Dataset objective and baselines
As our paper's title suggests, this work focuses on data distillation for competitive coding. While most baselines aren't exclusively code-only models, OlympicCoder-7B and OlympicCoder-32B are indeed code-specific. Our primary goal is to contribute a competitive coding dataset that, when combined with other datasets, can facilitate future research in developing reasoning-enabled LLMs.
Are incorrect solutions better for training?
Regarding the observation that incorrect solutions sometimes lead to better performance than correct ones, and that combining both yields the best results: Figure 4 in our paper explains why incorrect solutions can improve LLM performance on target benchmarks. For many difficult programming questions, DeepSeek-R1 couldn't generate correct solutions. Nevertheless, data distillation using these incorrect solutions still improved performance on medium and hard questions within the LiveCodeBench benchmark. Without distilling these incorrect solutions, LLMs wouldn't get the chance to learn from tougher questions.
We'd be happy to address any other questions or concerns you have that could improve your perspective on our work.
Thanks for the response to my initial questions and concerns, I have increased my score
Thank you for the considerations.
This paper presents OpenCodeReasoning -- a synthetic coding dataset focused on reasoning. OpenCodeReasoning is created by sampling the DeepSeek-R1 model on competitive programming problems to generate solutions as well as reasoning traces. The authors conducted extensive evaluation and demonstrated that the distilled model can achieve better results on similar sized SFT-only models on coding benchmarks.
Reasons To Accept:
- This paper can be a valuable community resource. As far as I know, it is the largest collection of reasoning traces and solutions to programming problems to date.
- The dataset can be used to train interesting future models.
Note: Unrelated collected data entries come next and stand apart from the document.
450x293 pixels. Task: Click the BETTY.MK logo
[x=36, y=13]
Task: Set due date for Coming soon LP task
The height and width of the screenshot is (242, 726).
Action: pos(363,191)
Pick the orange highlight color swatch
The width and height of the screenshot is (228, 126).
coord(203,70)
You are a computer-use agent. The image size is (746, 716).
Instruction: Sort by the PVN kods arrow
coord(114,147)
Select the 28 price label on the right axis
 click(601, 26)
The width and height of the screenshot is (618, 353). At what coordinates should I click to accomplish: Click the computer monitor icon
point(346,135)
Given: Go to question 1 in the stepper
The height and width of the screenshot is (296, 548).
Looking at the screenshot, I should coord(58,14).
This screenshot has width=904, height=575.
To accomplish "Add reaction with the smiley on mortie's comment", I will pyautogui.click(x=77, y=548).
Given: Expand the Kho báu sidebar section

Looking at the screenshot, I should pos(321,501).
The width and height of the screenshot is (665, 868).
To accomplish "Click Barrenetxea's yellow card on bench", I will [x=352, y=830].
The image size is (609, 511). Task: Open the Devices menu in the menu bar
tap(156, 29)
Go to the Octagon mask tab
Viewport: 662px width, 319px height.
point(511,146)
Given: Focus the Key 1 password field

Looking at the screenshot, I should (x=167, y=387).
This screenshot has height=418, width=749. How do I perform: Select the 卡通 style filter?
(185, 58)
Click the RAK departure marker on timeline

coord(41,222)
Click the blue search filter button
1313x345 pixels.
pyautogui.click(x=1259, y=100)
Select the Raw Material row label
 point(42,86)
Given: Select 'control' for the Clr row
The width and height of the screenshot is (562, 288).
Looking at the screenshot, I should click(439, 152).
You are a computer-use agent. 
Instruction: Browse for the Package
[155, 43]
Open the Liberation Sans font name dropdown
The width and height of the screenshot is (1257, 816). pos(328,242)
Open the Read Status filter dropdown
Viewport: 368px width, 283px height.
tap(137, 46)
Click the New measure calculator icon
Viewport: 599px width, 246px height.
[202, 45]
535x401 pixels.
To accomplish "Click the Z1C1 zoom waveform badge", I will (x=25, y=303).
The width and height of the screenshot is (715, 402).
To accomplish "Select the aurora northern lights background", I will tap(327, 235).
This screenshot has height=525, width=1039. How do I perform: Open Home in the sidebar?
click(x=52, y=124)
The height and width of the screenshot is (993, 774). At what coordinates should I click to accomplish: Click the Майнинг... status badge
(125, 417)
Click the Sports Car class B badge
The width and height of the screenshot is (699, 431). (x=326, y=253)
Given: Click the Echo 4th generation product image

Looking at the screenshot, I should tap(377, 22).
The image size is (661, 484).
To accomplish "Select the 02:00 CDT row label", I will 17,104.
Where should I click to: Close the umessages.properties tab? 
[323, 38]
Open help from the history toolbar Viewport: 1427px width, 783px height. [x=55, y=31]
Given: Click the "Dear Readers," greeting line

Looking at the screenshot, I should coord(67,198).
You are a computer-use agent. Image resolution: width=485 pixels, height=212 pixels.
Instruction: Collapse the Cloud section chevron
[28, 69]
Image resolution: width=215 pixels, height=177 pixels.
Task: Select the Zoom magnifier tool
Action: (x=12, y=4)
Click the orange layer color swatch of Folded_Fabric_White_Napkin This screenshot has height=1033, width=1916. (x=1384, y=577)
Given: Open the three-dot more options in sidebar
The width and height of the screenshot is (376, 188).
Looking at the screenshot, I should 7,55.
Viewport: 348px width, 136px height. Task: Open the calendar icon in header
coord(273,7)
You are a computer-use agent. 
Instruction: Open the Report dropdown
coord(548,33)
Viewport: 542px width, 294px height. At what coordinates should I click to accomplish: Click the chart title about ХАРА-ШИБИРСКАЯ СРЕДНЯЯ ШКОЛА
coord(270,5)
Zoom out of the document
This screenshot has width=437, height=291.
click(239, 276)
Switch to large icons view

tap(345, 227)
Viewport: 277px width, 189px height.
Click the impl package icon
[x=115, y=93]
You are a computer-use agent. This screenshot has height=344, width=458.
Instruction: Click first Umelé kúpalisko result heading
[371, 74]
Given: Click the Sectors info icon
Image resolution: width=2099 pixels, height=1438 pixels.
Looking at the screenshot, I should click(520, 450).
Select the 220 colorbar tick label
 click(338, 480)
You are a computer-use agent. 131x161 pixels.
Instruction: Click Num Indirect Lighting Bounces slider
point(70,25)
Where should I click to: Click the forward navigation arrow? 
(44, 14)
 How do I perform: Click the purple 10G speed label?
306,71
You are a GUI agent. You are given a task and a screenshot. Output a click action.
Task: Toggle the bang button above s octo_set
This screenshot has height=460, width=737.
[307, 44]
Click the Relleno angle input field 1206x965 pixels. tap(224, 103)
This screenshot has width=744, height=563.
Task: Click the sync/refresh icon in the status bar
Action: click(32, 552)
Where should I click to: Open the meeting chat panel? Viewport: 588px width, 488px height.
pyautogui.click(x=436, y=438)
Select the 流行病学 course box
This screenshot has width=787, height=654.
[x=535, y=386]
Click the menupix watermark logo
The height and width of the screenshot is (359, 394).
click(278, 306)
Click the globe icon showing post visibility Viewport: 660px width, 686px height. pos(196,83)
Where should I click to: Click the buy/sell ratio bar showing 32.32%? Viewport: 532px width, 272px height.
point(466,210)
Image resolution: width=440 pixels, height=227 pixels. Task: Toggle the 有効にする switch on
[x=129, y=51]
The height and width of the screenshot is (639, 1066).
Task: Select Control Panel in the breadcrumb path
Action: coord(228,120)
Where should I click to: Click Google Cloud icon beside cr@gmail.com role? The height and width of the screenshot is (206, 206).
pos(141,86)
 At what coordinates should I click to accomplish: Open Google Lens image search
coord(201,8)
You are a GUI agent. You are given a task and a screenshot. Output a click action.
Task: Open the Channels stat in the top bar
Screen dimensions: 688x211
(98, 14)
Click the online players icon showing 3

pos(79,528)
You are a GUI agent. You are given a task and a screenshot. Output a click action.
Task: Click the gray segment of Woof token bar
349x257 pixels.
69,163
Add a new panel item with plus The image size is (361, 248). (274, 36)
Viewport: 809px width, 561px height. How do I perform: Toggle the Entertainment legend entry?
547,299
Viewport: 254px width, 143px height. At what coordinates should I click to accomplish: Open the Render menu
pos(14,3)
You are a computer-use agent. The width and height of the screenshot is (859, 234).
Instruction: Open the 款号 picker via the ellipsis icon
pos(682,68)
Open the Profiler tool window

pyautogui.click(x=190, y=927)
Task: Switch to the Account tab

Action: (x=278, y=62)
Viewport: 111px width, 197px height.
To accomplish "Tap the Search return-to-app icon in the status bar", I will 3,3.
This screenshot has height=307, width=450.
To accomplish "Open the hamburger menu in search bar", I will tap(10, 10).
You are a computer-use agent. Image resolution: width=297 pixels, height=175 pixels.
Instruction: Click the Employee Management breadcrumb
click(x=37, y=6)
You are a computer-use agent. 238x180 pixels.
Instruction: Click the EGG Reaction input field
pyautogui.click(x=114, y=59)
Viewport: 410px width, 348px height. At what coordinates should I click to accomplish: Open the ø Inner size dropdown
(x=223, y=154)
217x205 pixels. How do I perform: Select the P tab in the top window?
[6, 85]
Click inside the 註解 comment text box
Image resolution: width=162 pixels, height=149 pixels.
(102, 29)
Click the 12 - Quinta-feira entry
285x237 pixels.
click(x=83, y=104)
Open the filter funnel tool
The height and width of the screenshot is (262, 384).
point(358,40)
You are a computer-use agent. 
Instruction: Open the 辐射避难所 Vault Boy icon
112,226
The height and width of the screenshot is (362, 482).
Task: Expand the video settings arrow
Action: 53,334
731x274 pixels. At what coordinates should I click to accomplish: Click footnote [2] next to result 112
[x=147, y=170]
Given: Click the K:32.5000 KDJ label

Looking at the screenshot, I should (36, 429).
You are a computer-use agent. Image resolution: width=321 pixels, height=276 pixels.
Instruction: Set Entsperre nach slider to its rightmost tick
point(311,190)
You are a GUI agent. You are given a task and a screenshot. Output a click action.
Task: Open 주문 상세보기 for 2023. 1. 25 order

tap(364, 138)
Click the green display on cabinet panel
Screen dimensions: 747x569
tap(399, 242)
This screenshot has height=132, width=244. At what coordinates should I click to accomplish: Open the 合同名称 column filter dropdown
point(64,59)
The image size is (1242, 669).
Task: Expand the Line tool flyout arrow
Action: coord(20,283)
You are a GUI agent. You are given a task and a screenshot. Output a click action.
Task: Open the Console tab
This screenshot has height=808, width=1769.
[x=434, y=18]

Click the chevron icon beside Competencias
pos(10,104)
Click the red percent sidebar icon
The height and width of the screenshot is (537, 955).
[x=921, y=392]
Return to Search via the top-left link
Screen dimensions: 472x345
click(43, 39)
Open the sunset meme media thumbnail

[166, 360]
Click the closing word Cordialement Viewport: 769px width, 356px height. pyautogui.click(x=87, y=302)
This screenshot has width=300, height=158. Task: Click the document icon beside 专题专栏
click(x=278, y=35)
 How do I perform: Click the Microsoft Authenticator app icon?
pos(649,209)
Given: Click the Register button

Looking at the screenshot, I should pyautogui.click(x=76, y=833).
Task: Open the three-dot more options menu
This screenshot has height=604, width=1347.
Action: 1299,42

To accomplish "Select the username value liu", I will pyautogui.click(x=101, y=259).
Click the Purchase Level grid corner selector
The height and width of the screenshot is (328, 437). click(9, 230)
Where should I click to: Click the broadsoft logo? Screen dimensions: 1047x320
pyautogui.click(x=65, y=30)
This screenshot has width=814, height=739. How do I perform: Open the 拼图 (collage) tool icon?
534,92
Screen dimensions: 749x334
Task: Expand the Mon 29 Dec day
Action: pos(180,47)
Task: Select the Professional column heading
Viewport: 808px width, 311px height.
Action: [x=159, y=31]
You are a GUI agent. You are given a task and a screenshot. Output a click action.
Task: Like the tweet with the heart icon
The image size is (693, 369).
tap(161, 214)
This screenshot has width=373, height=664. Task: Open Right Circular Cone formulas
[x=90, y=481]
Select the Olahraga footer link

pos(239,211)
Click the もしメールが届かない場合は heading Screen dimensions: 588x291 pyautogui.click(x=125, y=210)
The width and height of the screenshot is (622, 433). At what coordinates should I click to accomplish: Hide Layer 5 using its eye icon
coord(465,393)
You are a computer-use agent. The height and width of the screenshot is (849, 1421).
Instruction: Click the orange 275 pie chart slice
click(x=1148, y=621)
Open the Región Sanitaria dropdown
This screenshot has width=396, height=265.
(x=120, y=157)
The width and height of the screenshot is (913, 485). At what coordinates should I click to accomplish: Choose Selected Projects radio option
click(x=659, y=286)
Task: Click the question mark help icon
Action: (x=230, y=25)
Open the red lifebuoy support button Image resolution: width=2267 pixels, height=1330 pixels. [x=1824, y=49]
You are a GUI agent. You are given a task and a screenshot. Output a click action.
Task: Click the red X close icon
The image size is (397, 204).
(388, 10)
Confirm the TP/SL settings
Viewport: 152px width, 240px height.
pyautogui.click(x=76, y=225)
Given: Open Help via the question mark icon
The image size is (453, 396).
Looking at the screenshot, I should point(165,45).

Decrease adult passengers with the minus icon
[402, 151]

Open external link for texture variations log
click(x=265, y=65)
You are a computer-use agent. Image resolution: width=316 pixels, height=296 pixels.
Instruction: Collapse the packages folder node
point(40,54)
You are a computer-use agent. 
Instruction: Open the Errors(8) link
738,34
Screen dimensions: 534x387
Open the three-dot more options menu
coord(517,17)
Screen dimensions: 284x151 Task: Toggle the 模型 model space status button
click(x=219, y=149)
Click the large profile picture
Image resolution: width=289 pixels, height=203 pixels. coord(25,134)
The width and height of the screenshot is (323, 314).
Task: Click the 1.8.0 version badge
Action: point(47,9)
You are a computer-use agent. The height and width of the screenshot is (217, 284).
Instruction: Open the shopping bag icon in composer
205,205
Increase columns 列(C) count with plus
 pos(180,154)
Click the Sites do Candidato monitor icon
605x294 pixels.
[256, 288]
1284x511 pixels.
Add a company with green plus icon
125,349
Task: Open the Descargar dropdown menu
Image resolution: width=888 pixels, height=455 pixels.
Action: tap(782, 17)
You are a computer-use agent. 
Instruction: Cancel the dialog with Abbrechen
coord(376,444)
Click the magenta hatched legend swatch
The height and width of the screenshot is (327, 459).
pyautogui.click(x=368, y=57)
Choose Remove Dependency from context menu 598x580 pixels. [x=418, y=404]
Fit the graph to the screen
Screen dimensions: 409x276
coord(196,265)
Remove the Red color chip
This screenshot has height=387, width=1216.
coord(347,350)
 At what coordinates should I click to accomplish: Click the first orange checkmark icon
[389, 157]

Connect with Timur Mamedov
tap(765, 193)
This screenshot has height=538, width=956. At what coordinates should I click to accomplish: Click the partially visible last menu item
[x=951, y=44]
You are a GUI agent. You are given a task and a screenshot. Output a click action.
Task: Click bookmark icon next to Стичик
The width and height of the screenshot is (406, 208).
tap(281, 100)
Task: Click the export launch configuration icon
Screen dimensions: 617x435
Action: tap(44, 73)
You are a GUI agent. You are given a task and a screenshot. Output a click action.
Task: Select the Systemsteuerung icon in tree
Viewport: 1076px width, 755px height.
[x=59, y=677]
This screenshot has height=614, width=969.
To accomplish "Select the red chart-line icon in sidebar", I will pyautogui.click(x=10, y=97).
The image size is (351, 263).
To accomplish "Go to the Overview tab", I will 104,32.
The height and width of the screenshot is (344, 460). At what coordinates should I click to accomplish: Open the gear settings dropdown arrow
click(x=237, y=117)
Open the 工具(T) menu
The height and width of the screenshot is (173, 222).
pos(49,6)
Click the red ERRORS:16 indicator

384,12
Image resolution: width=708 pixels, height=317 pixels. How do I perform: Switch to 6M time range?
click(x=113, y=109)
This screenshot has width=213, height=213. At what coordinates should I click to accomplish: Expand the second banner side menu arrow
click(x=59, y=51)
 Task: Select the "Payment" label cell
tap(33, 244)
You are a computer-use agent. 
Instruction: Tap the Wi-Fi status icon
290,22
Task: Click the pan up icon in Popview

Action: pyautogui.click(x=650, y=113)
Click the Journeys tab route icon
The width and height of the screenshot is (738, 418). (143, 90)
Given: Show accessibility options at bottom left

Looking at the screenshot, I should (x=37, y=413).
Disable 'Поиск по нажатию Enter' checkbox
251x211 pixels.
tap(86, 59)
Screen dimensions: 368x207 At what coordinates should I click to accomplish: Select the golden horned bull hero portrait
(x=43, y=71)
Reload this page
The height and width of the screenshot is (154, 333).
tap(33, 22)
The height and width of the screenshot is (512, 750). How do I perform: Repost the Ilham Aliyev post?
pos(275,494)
It also facilitates future analysis.
- The authors provided very clear instructions and outlines on how the dataset is constructed
- Training SOTA open-weight model using this data, demonstrating its effectiveness.
Reasons To Reject: Reviewers raised a few issues that have mostly been addressed during the discussion period, including thoughts about fair baselines, quality of the dataset, and error bars.
- One reviewer raised the issue of limited scope (focusing only on competitive programming), but this is not enough reason for rejection because significant literature focuses solely on competitive programming problems.